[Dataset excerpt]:
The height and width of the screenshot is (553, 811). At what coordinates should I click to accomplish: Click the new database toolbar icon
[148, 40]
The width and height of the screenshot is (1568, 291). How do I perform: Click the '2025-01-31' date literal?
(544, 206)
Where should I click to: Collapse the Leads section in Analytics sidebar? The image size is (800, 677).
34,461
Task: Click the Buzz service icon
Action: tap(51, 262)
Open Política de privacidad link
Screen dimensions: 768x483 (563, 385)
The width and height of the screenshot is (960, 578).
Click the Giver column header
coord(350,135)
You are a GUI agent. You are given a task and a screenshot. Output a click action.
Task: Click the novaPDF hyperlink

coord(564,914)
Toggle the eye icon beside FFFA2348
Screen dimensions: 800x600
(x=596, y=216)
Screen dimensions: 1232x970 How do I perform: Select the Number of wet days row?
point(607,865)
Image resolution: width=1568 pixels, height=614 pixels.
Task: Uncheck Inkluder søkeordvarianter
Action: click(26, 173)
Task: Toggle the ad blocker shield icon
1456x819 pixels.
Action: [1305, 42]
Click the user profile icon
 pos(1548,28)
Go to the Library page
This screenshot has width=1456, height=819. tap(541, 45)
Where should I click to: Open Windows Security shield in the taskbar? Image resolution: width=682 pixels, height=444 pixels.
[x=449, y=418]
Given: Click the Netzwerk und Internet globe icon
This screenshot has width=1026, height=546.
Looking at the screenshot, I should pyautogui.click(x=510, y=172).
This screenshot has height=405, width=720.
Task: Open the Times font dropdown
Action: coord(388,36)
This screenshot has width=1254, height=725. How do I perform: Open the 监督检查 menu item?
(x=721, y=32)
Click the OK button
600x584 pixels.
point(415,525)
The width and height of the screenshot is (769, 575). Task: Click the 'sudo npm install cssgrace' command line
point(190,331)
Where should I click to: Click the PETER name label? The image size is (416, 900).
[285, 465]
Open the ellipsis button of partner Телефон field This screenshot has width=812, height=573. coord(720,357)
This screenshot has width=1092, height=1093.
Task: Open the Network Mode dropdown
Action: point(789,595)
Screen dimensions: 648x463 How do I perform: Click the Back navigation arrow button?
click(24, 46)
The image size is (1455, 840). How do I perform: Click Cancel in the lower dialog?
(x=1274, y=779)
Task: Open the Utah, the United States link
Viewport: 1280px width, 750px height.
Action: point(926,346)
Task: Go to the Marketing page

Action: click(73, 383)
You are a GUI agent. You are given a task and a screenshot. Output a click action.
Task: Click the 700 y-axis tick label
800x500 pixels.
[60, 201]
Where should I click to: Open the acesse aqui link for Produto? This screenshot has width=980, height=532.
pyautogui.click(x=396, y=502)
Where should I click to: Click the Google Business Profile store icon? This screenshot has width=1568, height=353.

[STATED GOAL]:
Collect every line of the listing above that contains the string "shield", copying each line in full. Matching is case-sensitive.

[ANSWER BELOW]:
Task: Toggle the ad blocker shield icon
Where should I click to: Open Windows Security shield in the taskbar? Image resolution: width=682 pixels, height=444 pixels.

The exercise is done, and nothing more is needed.